━━━ INFORMATION GIVEN
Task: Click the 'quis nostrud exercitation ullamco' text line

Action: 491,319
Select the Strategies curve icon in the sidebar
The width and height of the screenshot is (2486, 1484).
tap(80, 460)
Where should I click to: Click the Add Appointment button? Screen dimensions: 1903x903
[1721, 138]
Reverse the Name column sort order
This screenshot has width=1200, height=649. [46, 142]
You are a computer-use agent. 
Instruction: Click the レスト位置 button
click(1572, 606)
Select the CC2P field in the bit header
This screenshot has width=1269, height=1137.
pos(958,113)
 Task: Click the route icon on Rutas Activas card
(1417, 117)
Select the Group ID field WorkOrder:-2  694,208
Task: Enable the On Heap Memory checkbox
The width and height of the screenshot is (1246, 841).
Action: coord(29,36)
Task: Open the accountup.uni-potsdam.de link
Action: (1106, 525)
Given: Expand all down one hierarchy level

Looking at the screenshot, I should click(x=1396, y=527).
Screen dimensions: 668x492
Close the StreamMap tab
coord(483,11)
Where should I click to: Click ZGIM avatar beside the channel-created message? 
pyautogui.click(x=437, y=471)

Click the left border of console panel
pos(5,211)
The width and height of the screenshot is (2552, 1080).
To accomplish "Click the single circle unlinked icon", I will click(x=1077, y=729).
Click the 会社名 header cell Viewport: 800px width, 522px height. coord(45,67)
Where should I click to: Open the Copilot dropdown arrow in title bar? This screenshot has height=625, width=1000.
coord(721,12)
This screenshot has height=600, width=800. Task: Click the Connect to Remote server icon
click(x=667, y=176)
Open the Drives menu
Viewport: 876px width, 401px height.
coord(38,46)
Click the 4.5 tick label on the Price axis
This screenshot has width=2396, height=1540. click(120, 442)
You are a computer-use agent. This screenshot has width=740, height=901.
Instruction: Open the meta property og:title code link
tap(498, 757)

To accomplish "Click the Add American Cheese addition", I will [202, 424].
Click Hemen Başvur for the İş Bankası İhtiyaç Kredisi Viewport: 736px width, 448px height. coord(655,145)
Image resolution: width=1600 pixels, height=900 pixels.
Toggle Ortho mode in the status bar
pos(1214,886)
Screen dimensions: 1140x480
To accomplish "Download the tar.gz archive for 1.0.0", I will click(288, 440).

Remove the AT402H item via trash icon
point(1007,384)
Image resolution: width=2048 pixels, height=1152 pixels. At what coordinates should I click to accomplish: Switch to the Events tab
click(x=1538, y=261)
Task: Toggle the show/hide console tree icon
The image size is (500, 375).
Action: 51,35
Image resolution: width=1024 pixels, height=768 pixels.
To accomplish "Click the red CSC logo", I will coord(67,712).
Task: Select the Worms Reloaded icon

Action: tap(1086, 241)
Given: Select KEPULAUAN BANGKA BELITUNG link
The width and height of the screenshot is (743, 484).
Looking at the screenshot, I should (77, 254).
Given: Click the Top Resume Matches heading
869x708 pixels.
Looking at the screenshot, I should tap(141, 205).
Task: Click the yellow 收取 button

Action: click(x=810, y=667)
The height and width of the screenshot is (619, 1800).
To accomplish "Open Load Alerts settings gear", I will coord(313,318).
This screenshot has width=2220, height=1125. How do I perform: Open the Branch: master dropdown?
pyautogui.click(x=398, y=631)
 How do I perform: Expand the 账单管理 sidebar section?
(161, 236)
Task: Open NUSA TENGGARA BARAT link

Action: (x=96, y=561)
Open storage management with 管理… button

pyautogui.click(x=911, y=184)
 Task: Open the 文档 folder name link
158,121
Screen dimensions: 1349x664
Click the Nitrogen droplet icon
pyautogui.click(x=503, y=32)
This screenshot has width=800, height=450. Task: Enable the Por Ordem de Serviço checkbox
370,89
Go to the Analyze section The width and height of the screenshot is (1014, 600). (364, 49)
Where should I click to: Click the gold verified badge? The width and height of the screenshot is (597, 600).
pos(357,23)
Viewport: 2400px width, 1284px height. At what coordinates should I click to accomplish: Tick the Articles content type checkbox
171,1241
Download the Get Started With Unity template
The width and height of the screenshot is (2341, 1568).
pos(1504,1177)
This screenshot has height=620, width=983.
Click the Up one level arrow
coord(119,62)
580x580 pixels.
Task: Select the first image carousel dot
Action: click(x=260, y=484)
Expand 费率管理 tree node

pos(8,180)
━━━━━━
WRITTEN REQUEST: Retype every line of the items above without changing anything.

ANSWER FOR THE TASK:
Task: Click the 'quis nostrud exercitation ullamco' text line

Action: 491,319
Select the Strategies curve icon in the sidebar
The width and height of the screenshot is (2486, 1484).
tap(80, 460)
Where should I click to: Click the Add Appointment button? Screen dimensions: 1903x903
[1721, 138]
Reverse the Name column sort order
This screenshot has width=1200, height=649. [46, 142]
You are a computer-use agent. 
Instruction: Click the レスト位置 button
click(1572, 606)
Select the CC2P field in the bit header
This screenshot has width=1269, height=1137.
pos(958,113)
 Task: Click the route icon on Rutas Activas card
(1417, 117)
Select the Group ID field WorkOrder:-2  694,208
Task: Enable the On Heap Memory checkbox
The width and height of the screenshot is (1246, 841).
Action: coord(29,36)
Task: Open the accountup.uni-potsdam.de link
Action: (1106, 525)
Given: Expand all down one hierarchy level

Looking at the screenshot, I should click(x=1396, y=527).
Screen dimensions: 668x492
Close the StreamMap tab
coord(483,11)
Where should I click to: Click ZGIM avatar beside the channel-created message? 
pyautogui.click(x=437, y=471)

Click the left border of console panel
pos(5,211)
The width and height of the screenshot is (2552, 1080).
To accomplish "Click the single circle unlinked icon", I will click(x=1077, y=729).
Click the 会社名 header cell Viewport: 800px width, 522px height. coord(45,67)
Where should I click to: Open the Copilot dropdown arrow in title bar? This screenshot has height=625, width=1000.
coord(721,12)
This screenshot has height=600, width=800. Task: Click the Connect to Remote server icon
click(x=667, y=176)
Open the Drives menu
Viewport: 876px width, 401px height.
coord(38,46)
Click the 4.5 tick label on the Price axis
This screenshot has width=2396, height=1540. click(120, 442)
You are a computer-use agent. This screenshot has width=740, height=901.
Instruction: Open the meta property og:title code link
tap(498, 757)

To accomplish "Click the Add American Cheese addition", I will [202, 424].
Click Hemen Başvur for the İş Bankası İhtiyaç Kredisi Viewport: 736px width, 448px height. coord(655,145)
Image resolution: width=1600 pixels, height=900 pixels.
Toggle Ortho mode in the status bar
pos(1214,886)
Screen dimensions: 1140x480
To accomplish "Download the tar.gz archive for 1.0.0", I will click(288, 440).

Remove the AT402H item via trash icon
point(1007,384)
Image resolution: width=2048 pixels, height=1152 pixels. At what coordinates should I click to accomplish: Switch to the Events tab
click(x=1538, y=261)
Task: Toggle the show/hide console tree icon
The image size is (500, 375).
Action: 51,35
Image resolution: width=1024 pixels, height=768 pixels.
To accomplish "Click the red CSC logo", I will coord(67,712).
Task: Select the Worms Reloaded icon

Action: tap(1086, 241)
Given: Select KEPULAUAN BANGKA BELITUNG link
The width and height of the screenshot is (743, 484).
Looking at the screenshot, I should (77, 254).
Given: Click the Top Resume Matches heading
869x708 pixels.
Looking at the screenshot, I should tap(141, 205).
Task: Click the yellow 收取 button

Action: click(x=810, y=667)
The height and width of the screenshot is (619, 1800).
To accomplish "Open Load Alerts settings gear", I will coord(313,318).
This screenshot has width=2220, height=1125. How do I perform: Open the Branch: master dropdown?
pyautogui.click(x=398, y=631)
 How do I perform: Expand the 账单管理 sidebar section?
(161, 236)
Task: Open NUSA TENGGARA BARAT link

Action: (x=96, y=561)
Open storage management with 管理… button

pyautogui.click(x=911, y=184)
 Task: Open the 文档 folder name link
158,121
Screen dimensions: 1349x664
Click the Nitrogen droplet icon
pyautogui.click(x=503, y=32)
This screenshot has width=800, height=450. Task: Enable the Por Ordem de Serviço checkbox
370,89
Go to the Analyze section The width and height of the screenshot is (1014, 600). (364, 49)
Where should I click to: Click the gold verified badge? The width and height of the screenshot is (597, 600).
pos(357,23)
Viewport: 2400px width, 1284px height. At what coordinates should I click to accomplish: Tick the Articles content type checkbox
171,1241
Download the Get Started With Unity template
The width and height of the screenshot is (2341, 1568).
pos(1504,1177)
This screenshot has height=620, width=983.
Click the Up one level arrow
coord(119,62)
580x580 pixels.
Task: Select the first image carousel dot
Action: click(x=260, y=484)
Expand 费率管理 tree node

pos(8,180)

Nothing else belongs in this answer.